Bittercon: Writing Groups

Jul 18, 2008 07:52



Time to steal from the best! I am raiding Readercon's program schedule for stuff that might be fun to discuss for those of us stuck at home. And on today's schedule, there's: Writing Groups and Writers, a Match Made in Heaven or Hell?

Their description goes on: Many consider critiques from their writers' group a valuable part of their submission process. Others tend to believe that writers' groups tend to dilute individual style, tending toward "groupthink."

Okay, true story. Years and years ago (twenty or so) when I was reading slush for a small zine, my co-editor and I used to send personal rejections. One time we got a story--lively, full of promise--from a certain city. The story was flawed by cliche plot devices as well as prose, and grammar and spelling errors. We touched on that in our rejection, encouraged the writer, and that was that. Very soon after, we got a story that felt similar to that one, and lo and behold, it was from the same city--different name. It reminded us enough of the previous story that we wondered if the first writer had changed their name. Then bam, bam, two more stories, same city, and the thing is, the stories all shared a lot of the same errors--familiar plot devices and character types, certain words misspelled, grammar mistakes, everybody had glowing eyes as markers for emotions, etc. When we wrote to the last one, we said there was no need to change names every time they subbed.

Well, we got a hurt letter back saying that they were four different writers, and each wrote about different things--(my example) one always wrote SF, another about elves, the third always did fairy tales, the fourth urban fantasy. They had been a writer's group for many years, met frequently, critiqued each other's work thoroughly before they submitted--they were doing everything, in other words, that professionals suggested for writers who wanted to go pro.

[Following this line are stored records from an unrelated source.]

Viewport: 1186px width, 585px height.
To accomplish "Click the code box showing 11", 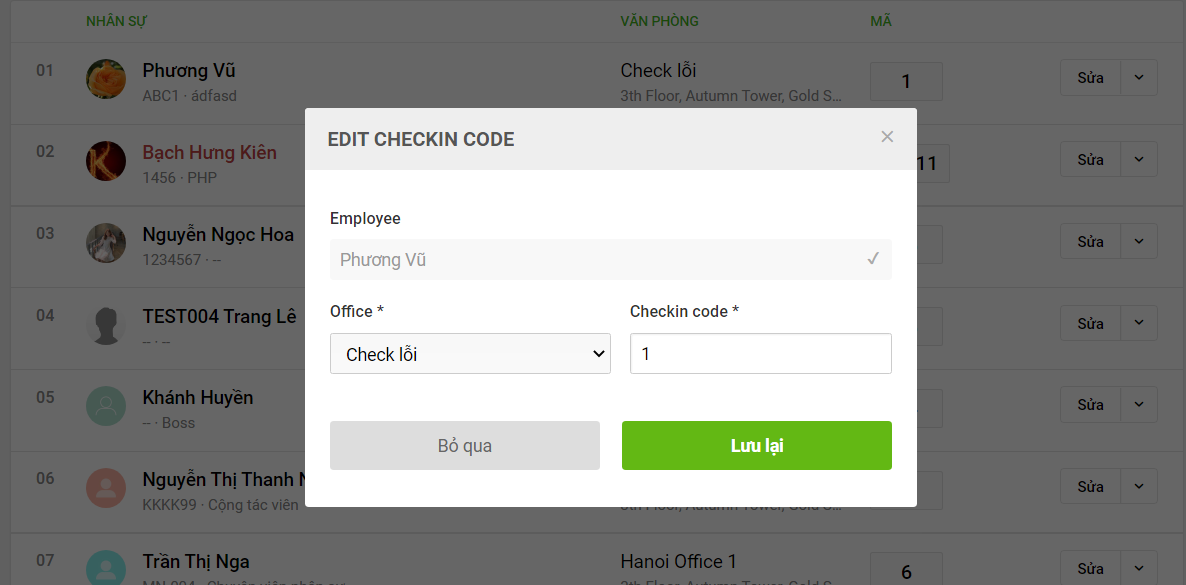I will pyautogui.click(x=932, y=162).
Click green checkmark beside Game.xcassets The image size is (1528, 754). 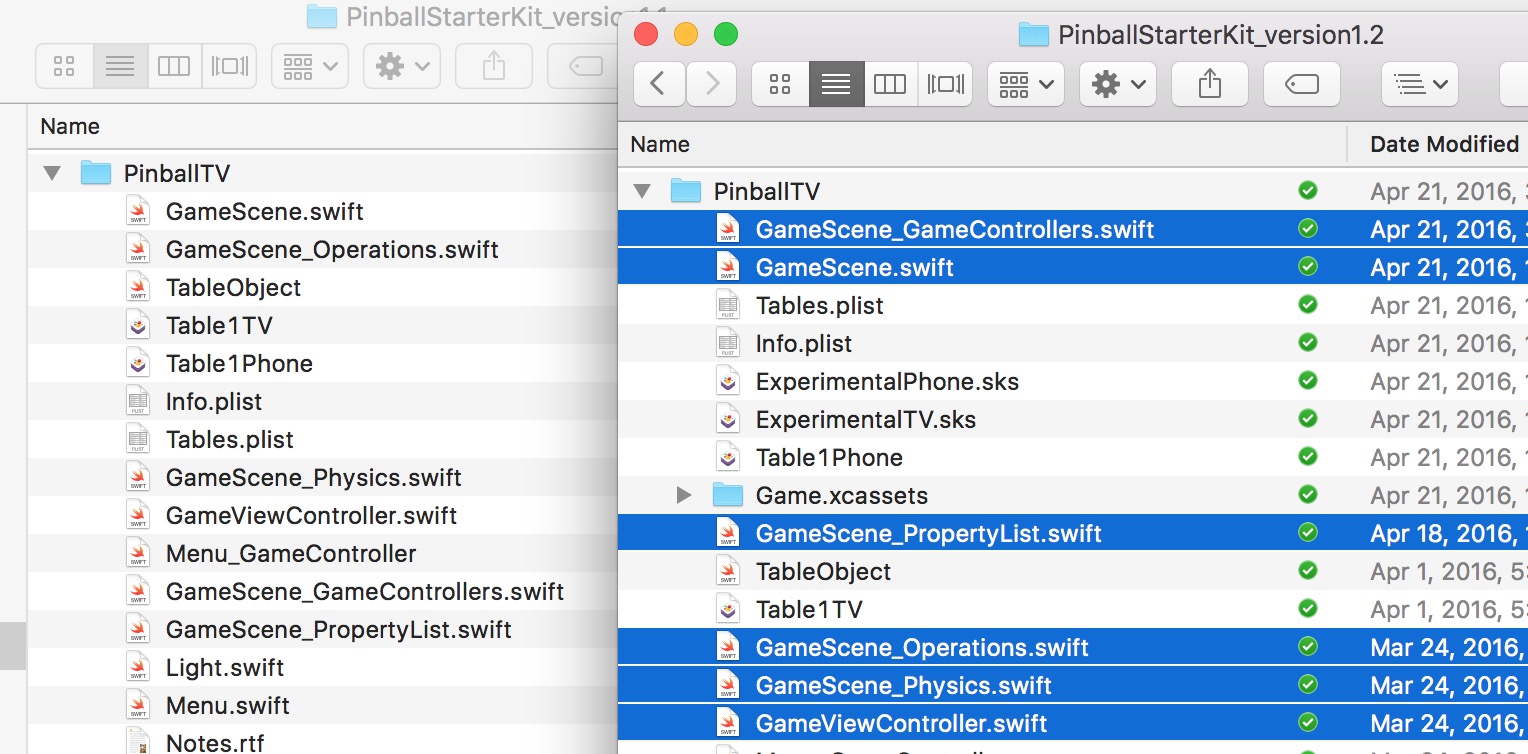coord(1308,495)
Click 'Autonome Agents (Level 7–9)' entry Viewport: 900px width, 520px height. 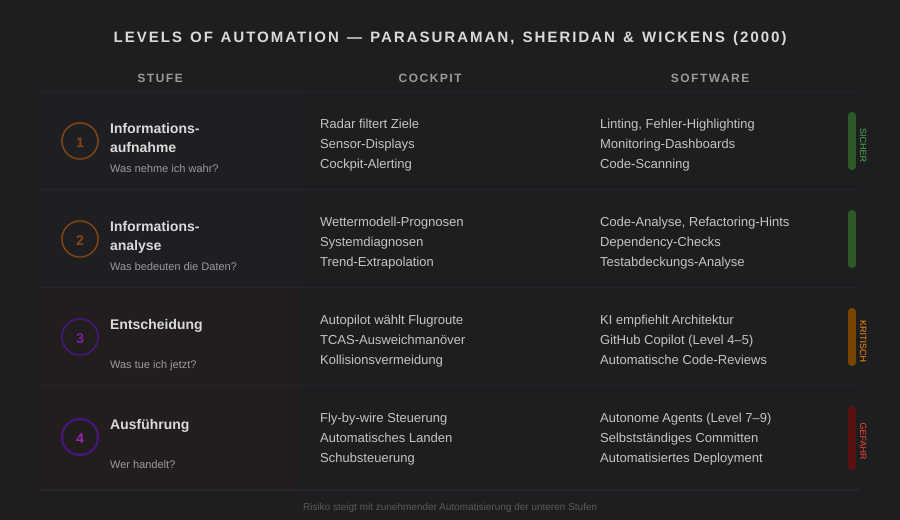point(685,418)
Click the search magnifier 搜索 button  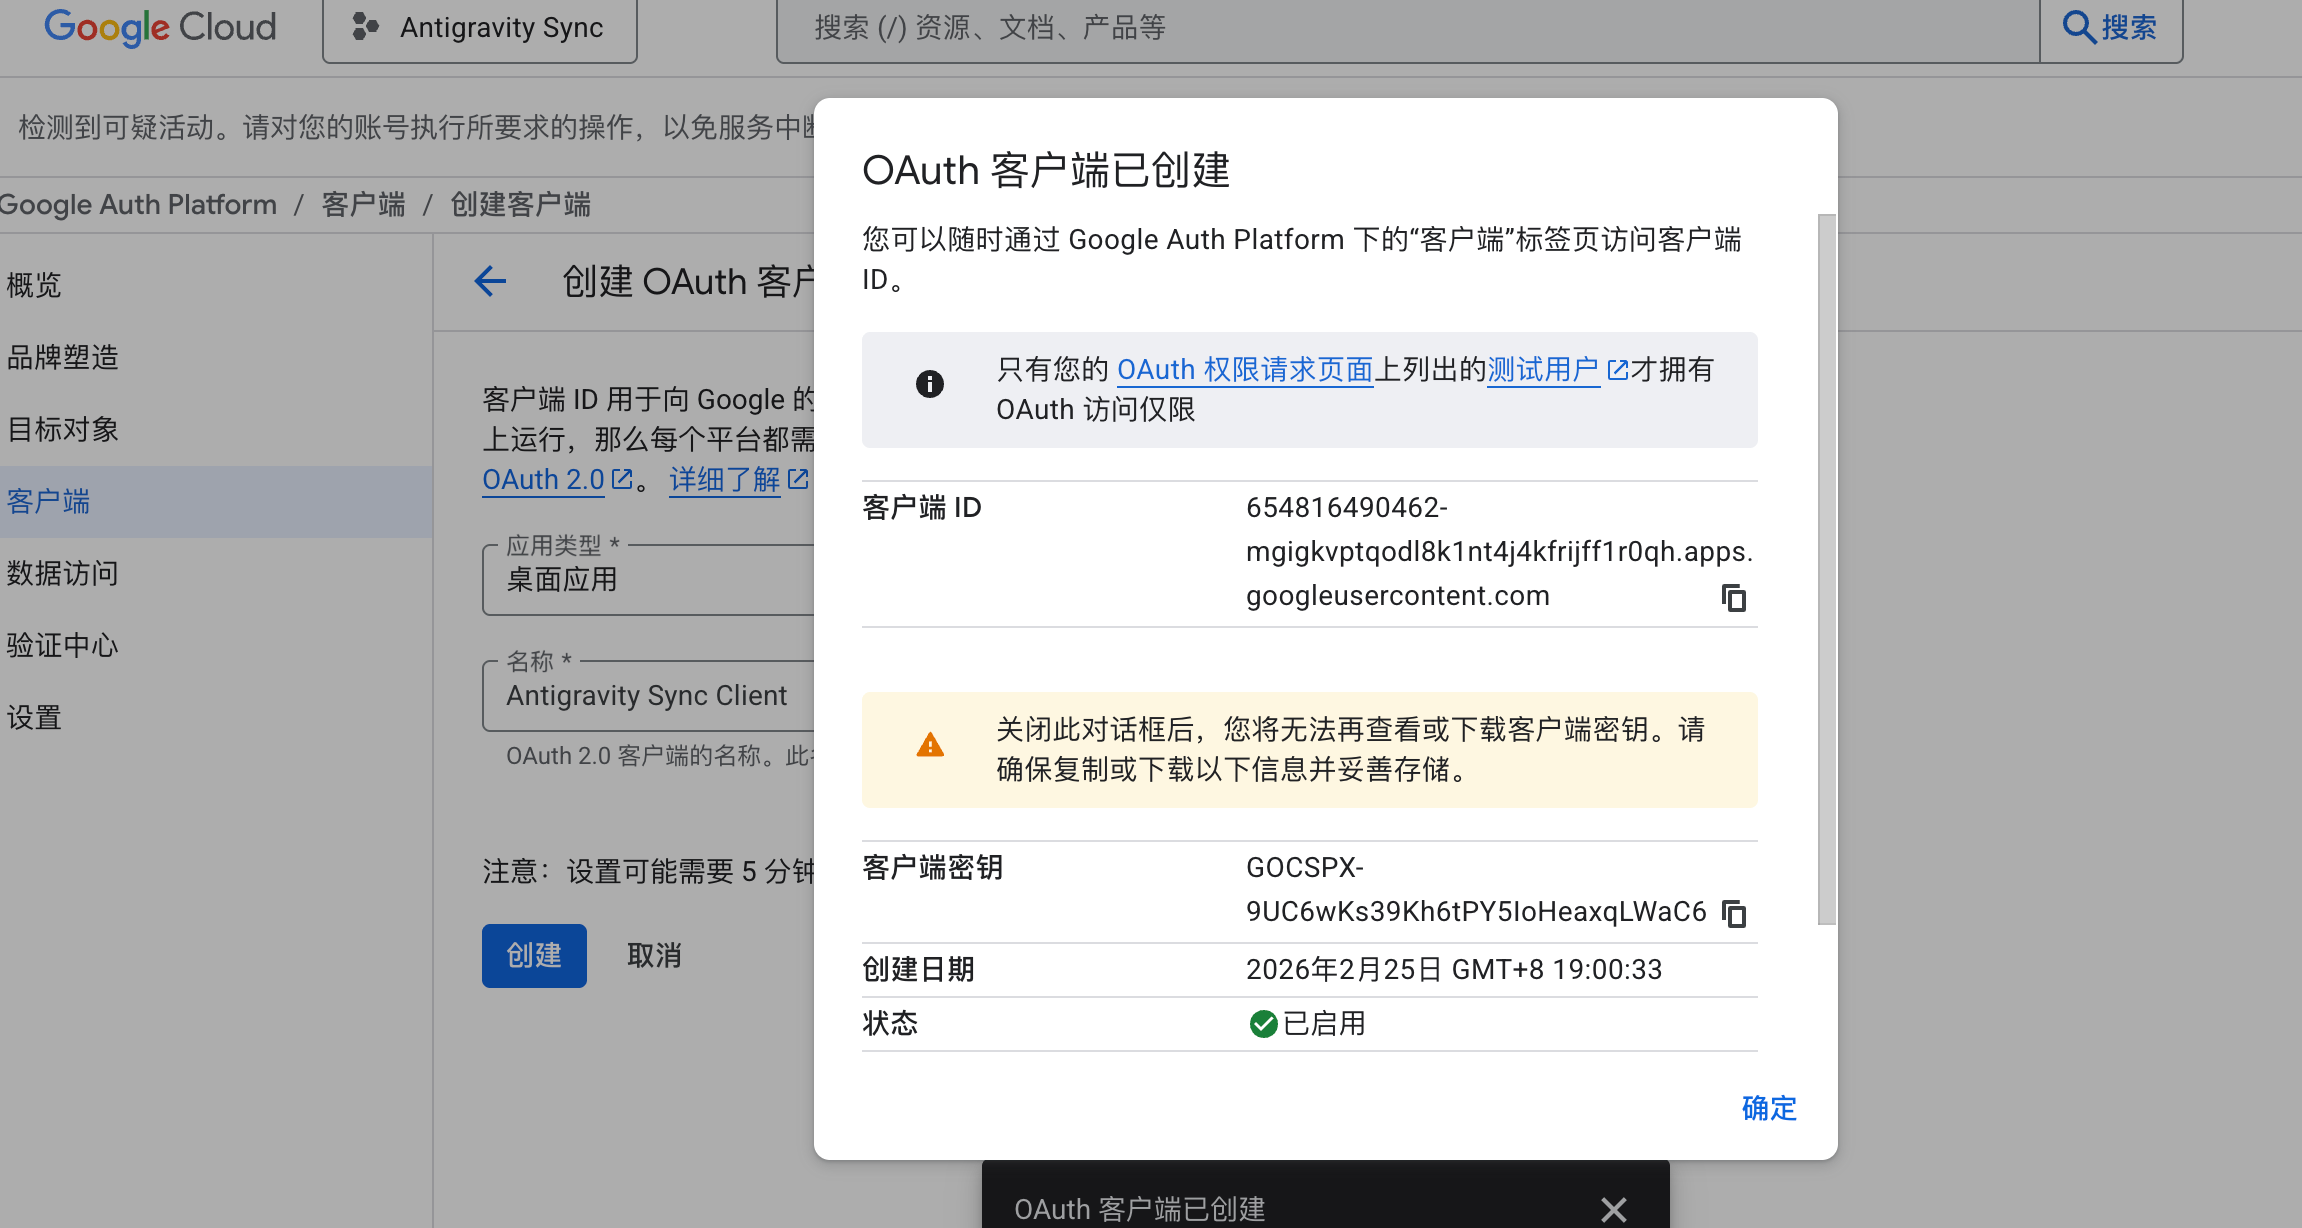click(2110, 28)
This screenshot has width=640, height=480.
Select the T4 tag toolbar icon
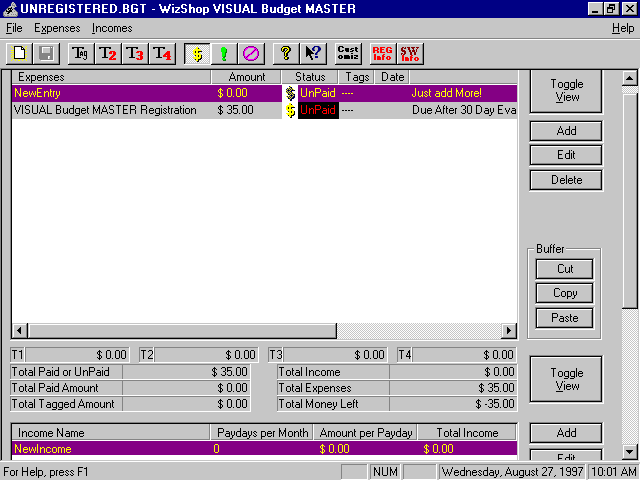click(x=162, y=53)
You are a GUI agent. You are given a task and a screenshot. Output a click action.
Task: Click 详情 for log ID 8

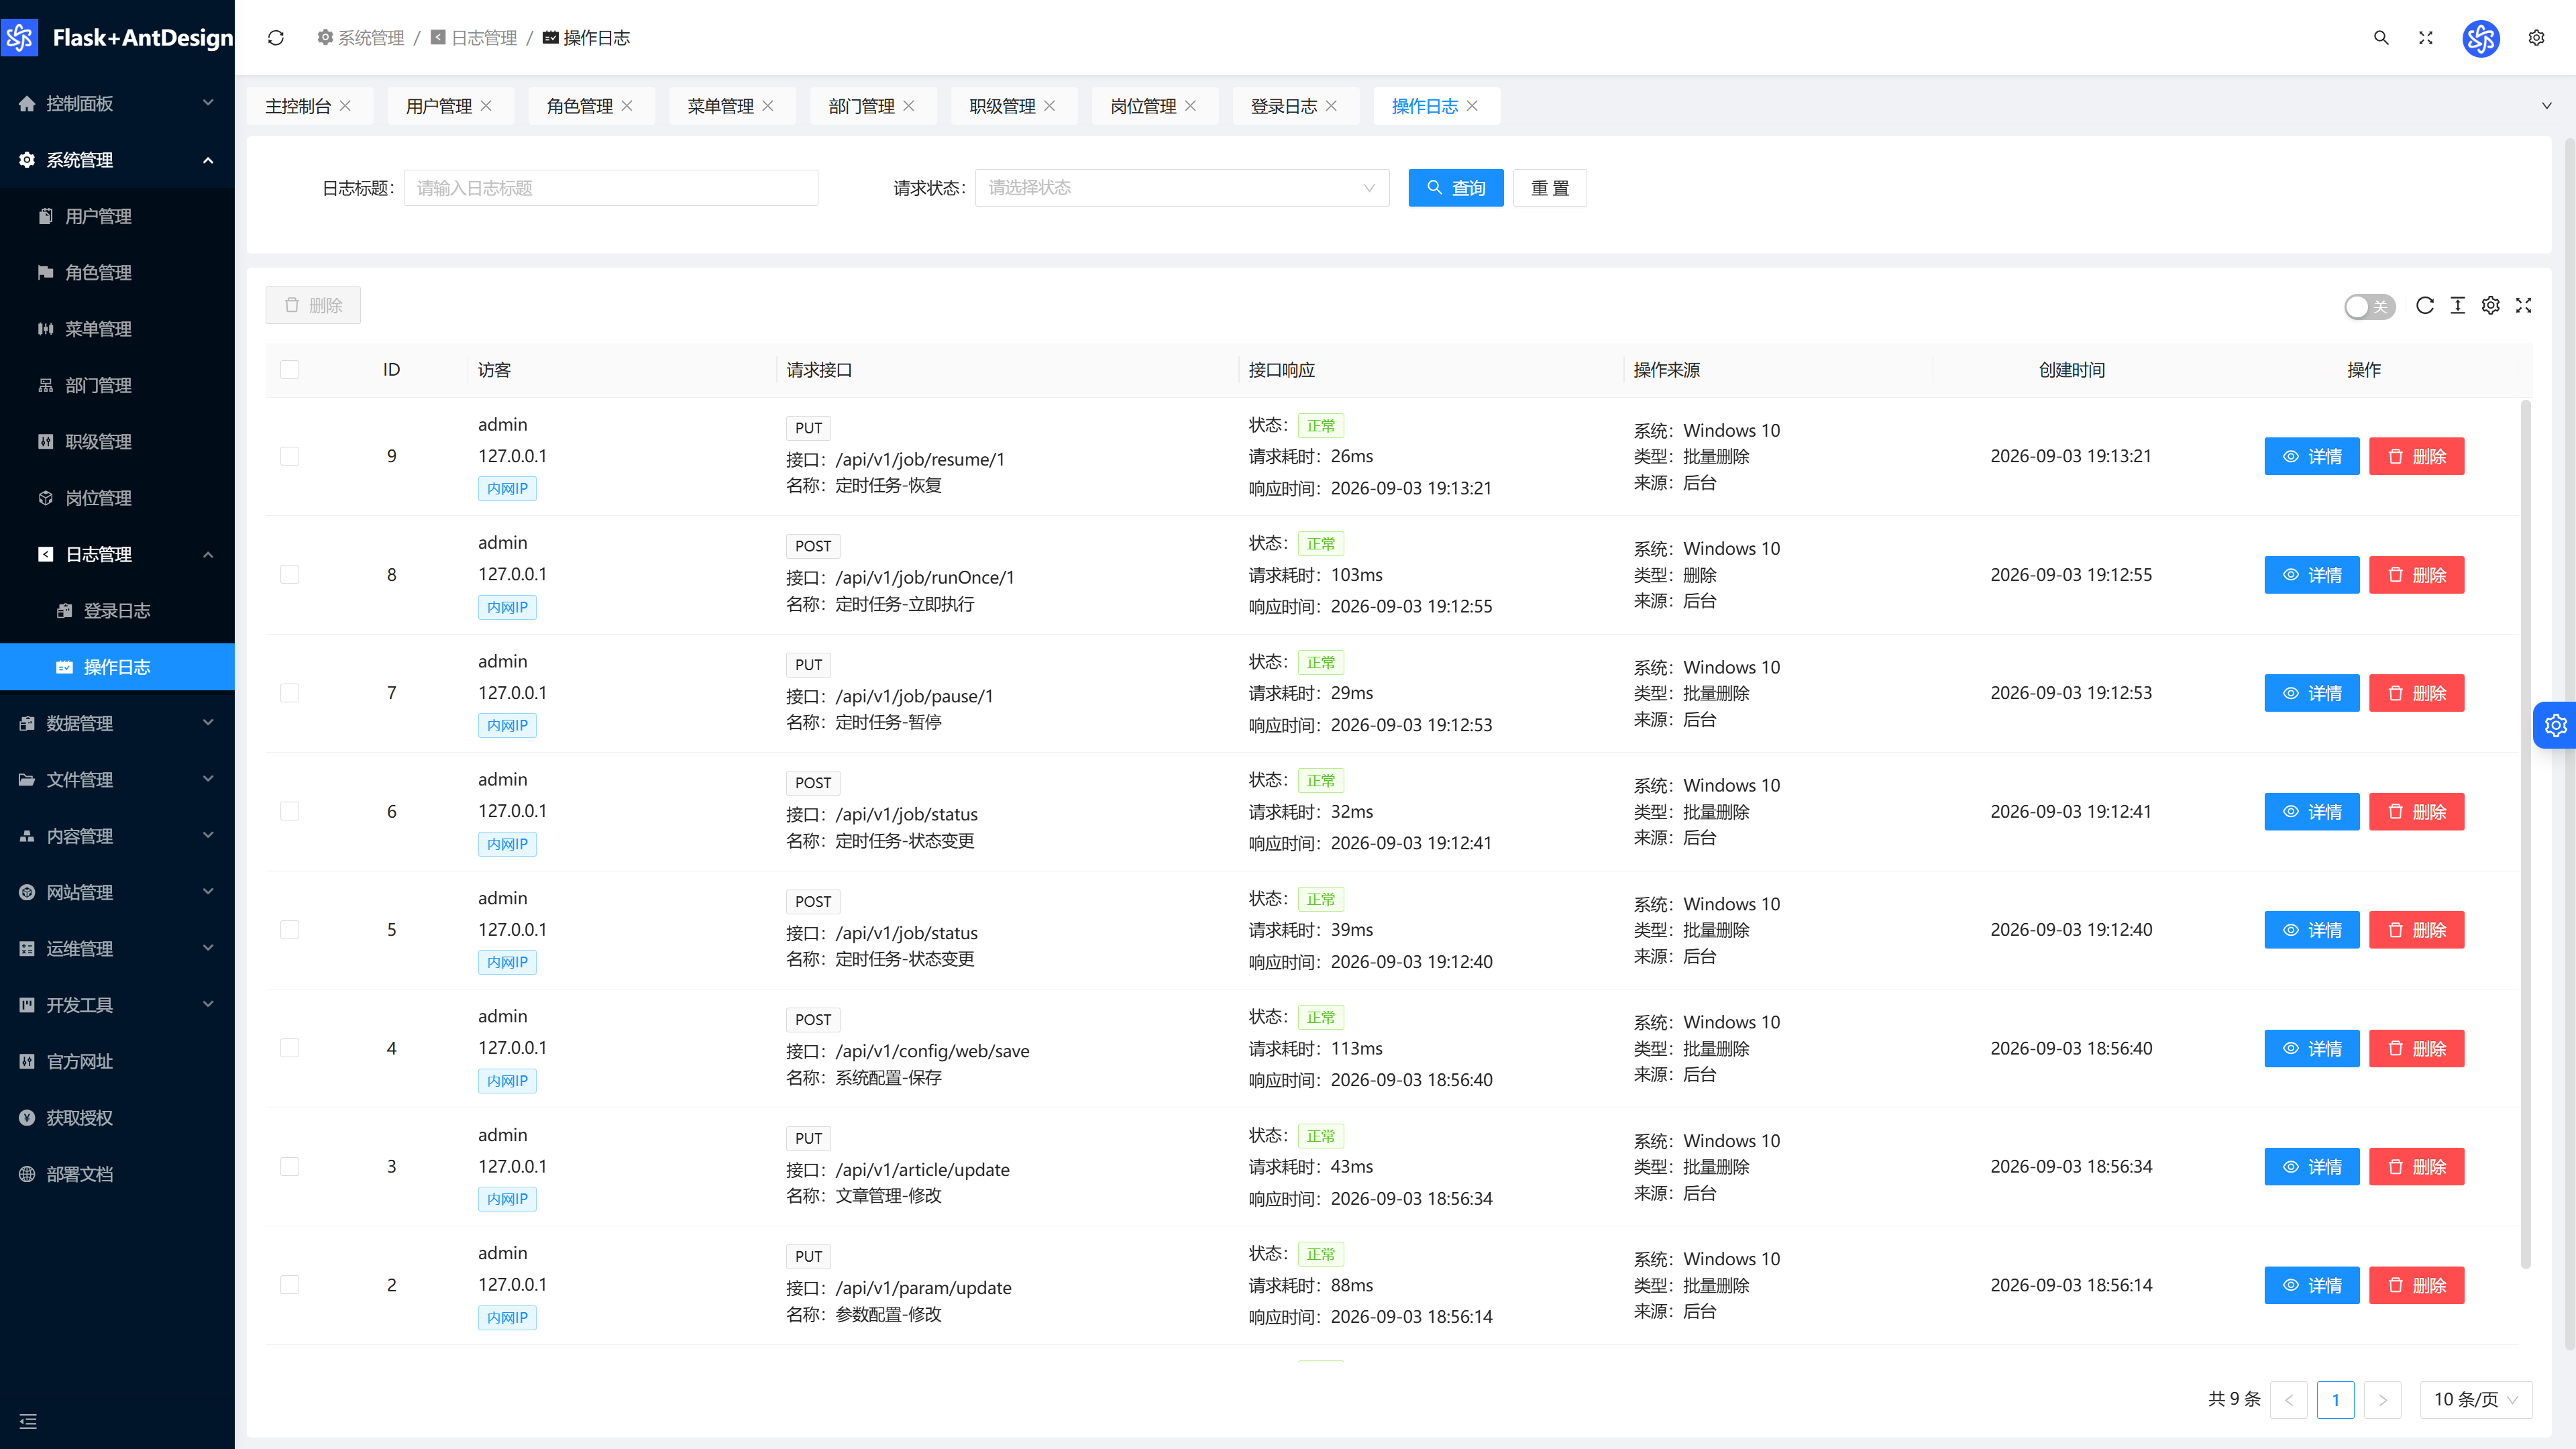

They were of course reinforcing one another's weak points because those weak points were invisible to one another, but also, the stories were not just similar in prose errors, but in feel: they had begun writing for one another. I suppose this could work if the others are all brilliant--look at Bloomsbury and the Fabians, etc. They wrote for one another before the world, and all became famous.

But the rest of us? Hoo. I do remember reading some derisive criticisms of works by writers in a couple of long-time writing groups whose works gradually seemed more and more similar to readers. One of these groups, I could see it, too. Yet they were all pros, selling all the time...but eventually I noted a gradual falling off in awards, big publicity for the new projects, and then appearance of books and stories. I have no idea what was going on in the dynamics of the group vis a vis individual lives, but from a distance, it seemed as if the group had found a group comfort zone, and had sunk into it. And it had hurt them in the long run.

My own feeling is that besides looking for people at all levels of writing, and people who write different types of thing, one has to get new blood, or a group might slowly erode into a group grope. We're humans, we tend to turn by degrees into us against them unless we're constantly on the watch, or unless the group keeps changing.

I think fresh eyes are crucial for most of us: old friends who love our stuff can not only reinforce habits that we are not aware of that are keeping us from improving, but by degrees we might begin writing for them. and unless their taste is either universal or so fine it transcends, we're earnestly heading right for a rut, while we think we're doing everything right, and of course all the praise feels good. At that point, one might stop and say, "Who am I really writing for?" If the answer is, "This small audience right here," then one is doing the right thing. If one wants to go for a wider readership, then it's back to the hard climb in search of better skills.

Of course finding fresh eyes can be a problem, because we want someone who will enjoy the work but have something to say, so that means finding someone with experience with critiquing. If enjoying the work has priority, the danger is in getting a cheering squad rather than a real critique. Yet deliberately seeking out someone who can't stand fantasy to read one's epic fantasy can be a recipe for frustration for both parties.

Okay, that's my thought: what about you?